Spring 2022, Volume 32

Poetry by Carol Alexander

Single Mother

Is she is beautiful or just something earth made
like raveled tails of afternoon under frizzed gray clouds.
She stoops to lead the planting of corn

while children squat with tin spades
& I don’t know if she is legal or a ghost train refugee.

Maize sheaves will sprout an intricate gold script
in black interstices of palmate leaves. Jungly birdsong,
the polymath mother’s feathered hair.

Each holds a fluted paper cup, tenement eyes
fielding fresh discoveries. A stratum of archaeology—

bottles, horseshoes, broken pilaster. Jawbone of an ass.
Sour soil from stables & communal waste; here’s architectural      detail
spring nosing musky smells, iron filings, daffodils

light raking the high cheekbones, nouns tumbling helplessly.
Grain is thumbed into shallow holes, the hoe teething on tough seed coats.
Illusion banked against bedrock. What comes up, a ceaseless curiosity.

Anniversary with Brief Dream Embedded

The lord knew you for a disturbance, a wraith
book of ambiguities & tobacco ambering a skirt pocket.
Study lamps flickered where a chrysalis mimicked dry wood.
Our mufti of clothed bones embraced lucidly, lingeringly.
From your pale forehead, I brushed away the early hoarfrost
sorry that my grief had once run thin.

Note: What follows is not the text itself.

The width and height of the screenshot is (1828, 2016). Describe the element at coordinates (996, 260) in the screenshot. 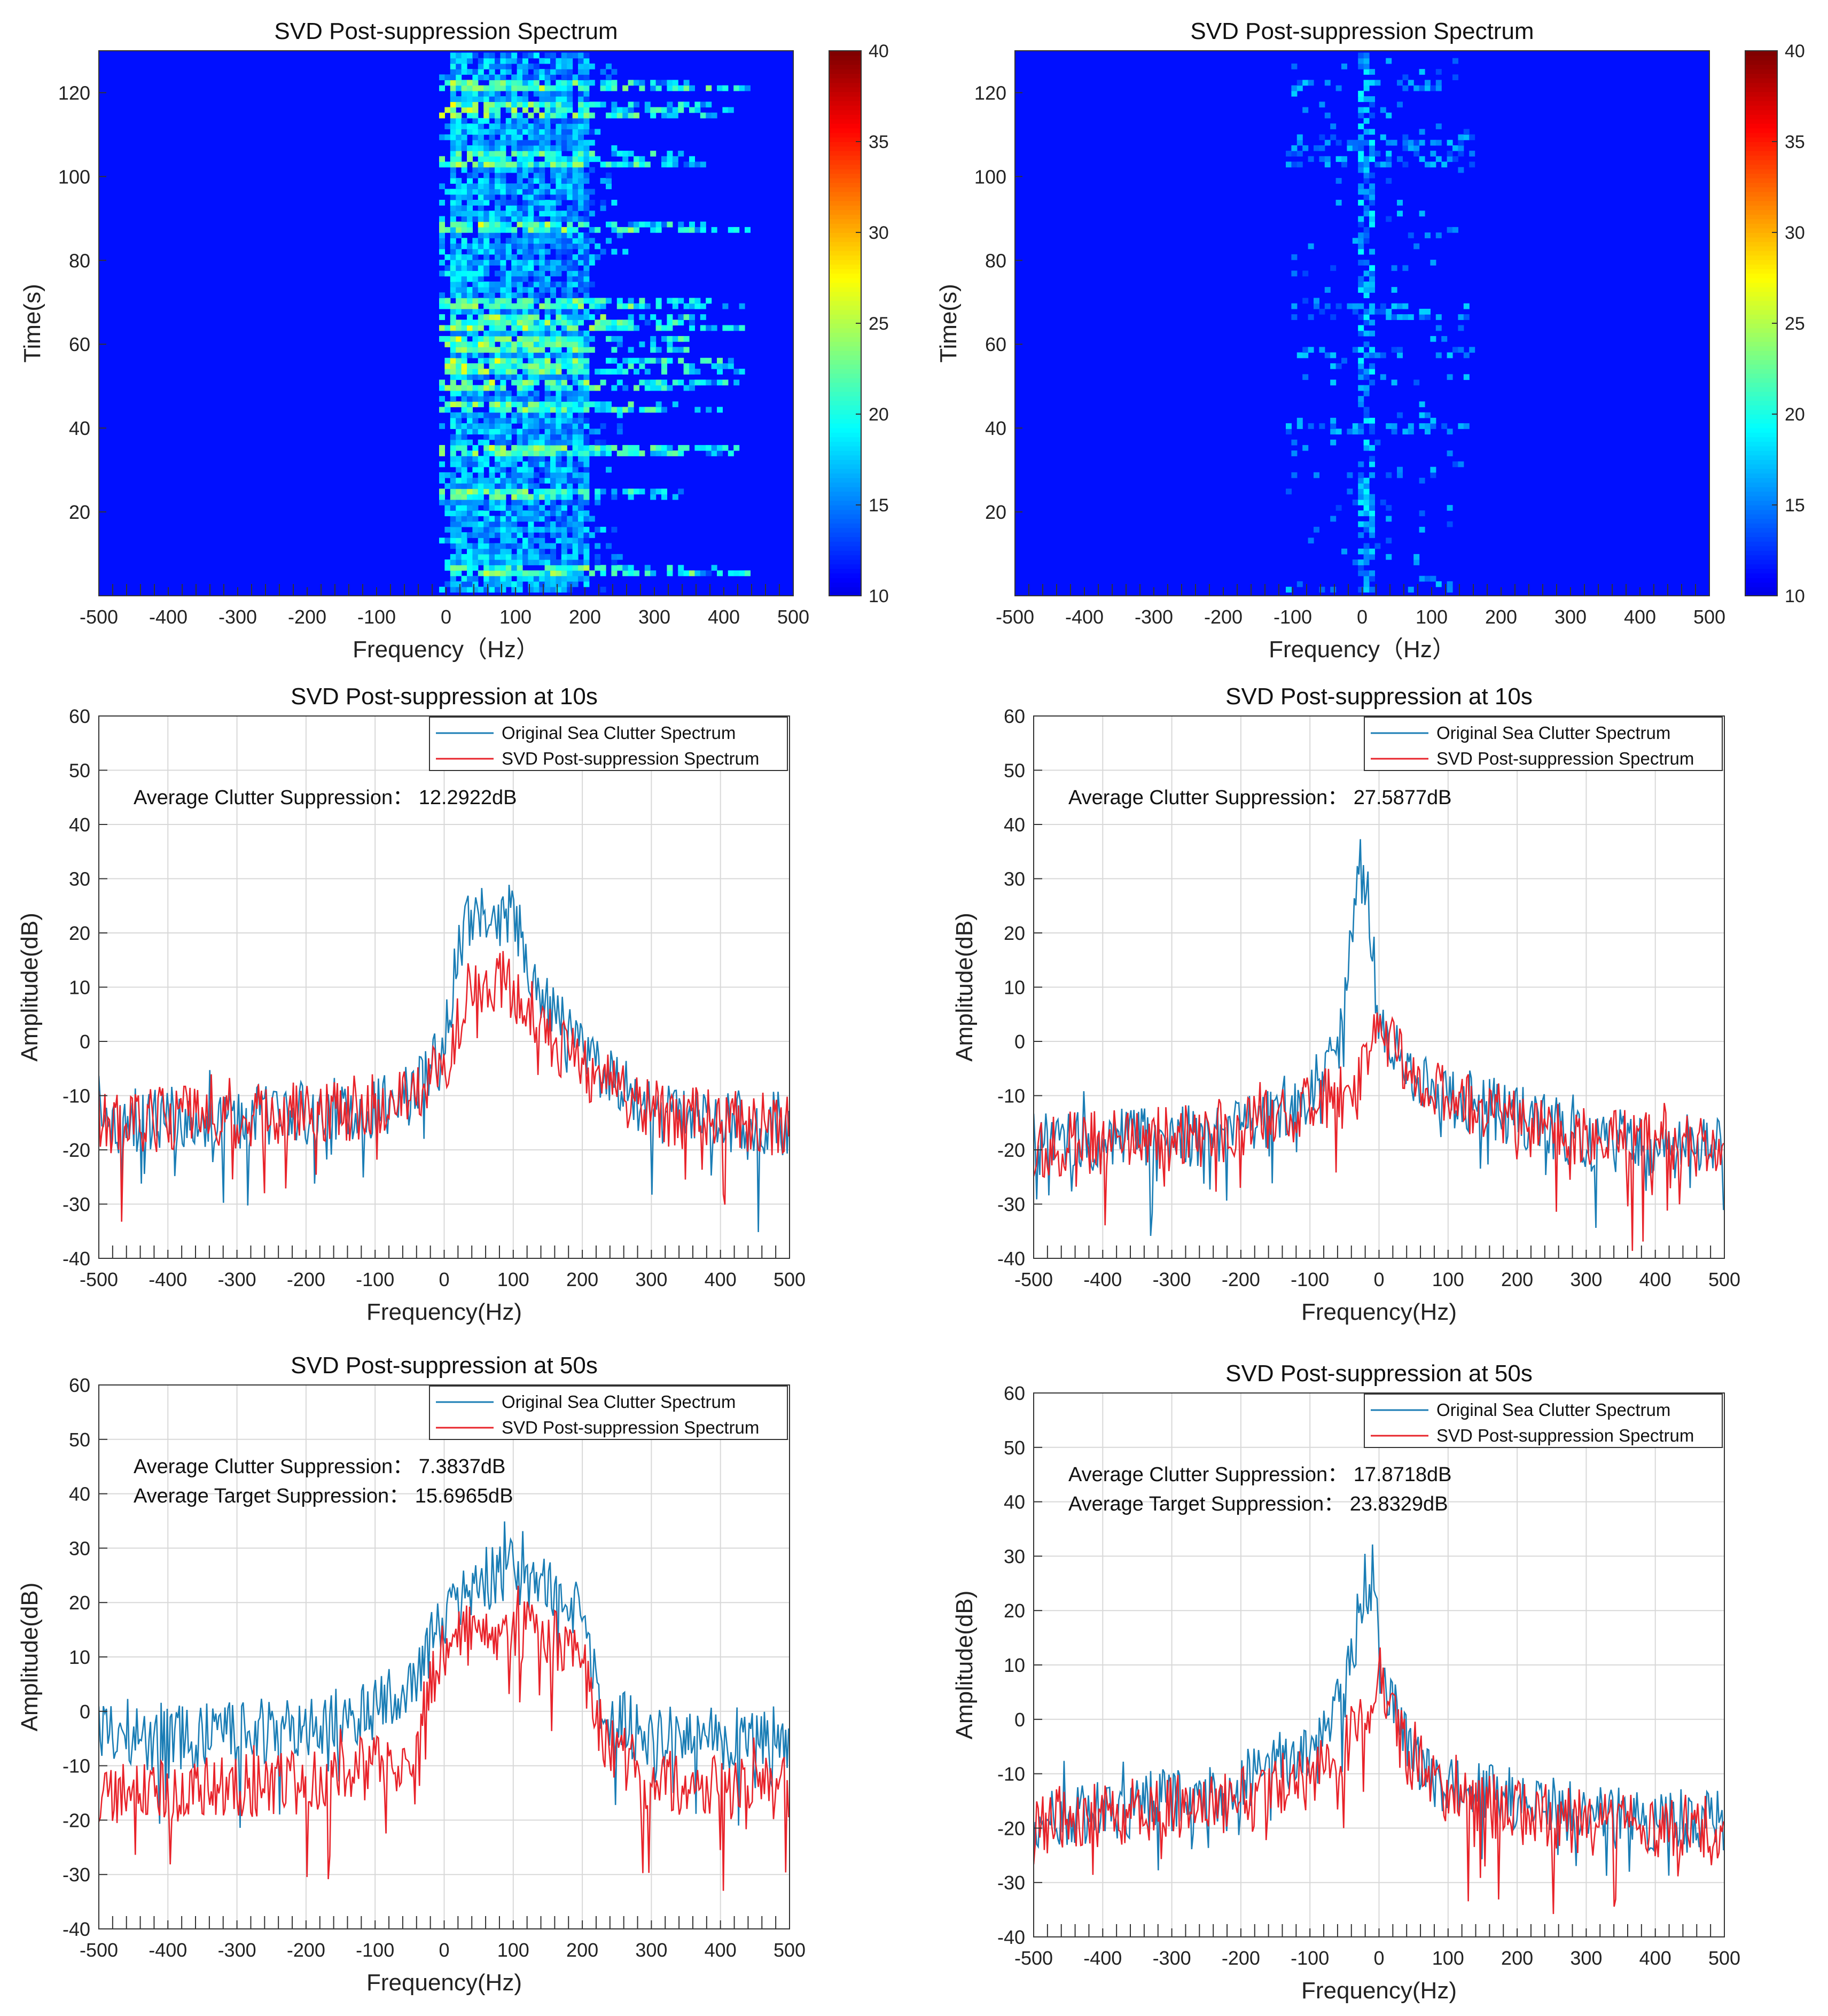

Watching a father fade,
his lonesome anniversary held among the butterflies
I triaged loss, necklacing jadeite eggs, whispering
Come, your fleeting season cannot wait.
Now flows the reckoning, water’s feint at stones
the fork eroding in your palm sinister
which hints at great or delicate catastrophes.
Meaning, I suppose, a less supple life: lost pearl teeth & sag,
each year’s dusty wing depositing verdigris on hills.

 

 

 

BIO: Carol Alexander is the author of the poetry collections Fever and Bone (Dos Madres Press, 2021), Environments (Dos Madres Press, 2018) and Habitat Lost (Cave Moon Press, 2017.) Alexander's poems appear in a variety of anthologies and in journals such as The American Journal of Poetry, The Canary, The Common, Cumberland River Review, Denver Quarterly, Hamilton Stone Review, One, Pangyrus, Pif, Ruminate, The Seattle Review of Books, Southern Humanities Review, Sweet Tree Review, Terrain.org and Third Wednesday. With Stephen Massimilla, she is co-editor of an anthology of social justice poems, due out Fall/Winter 2021.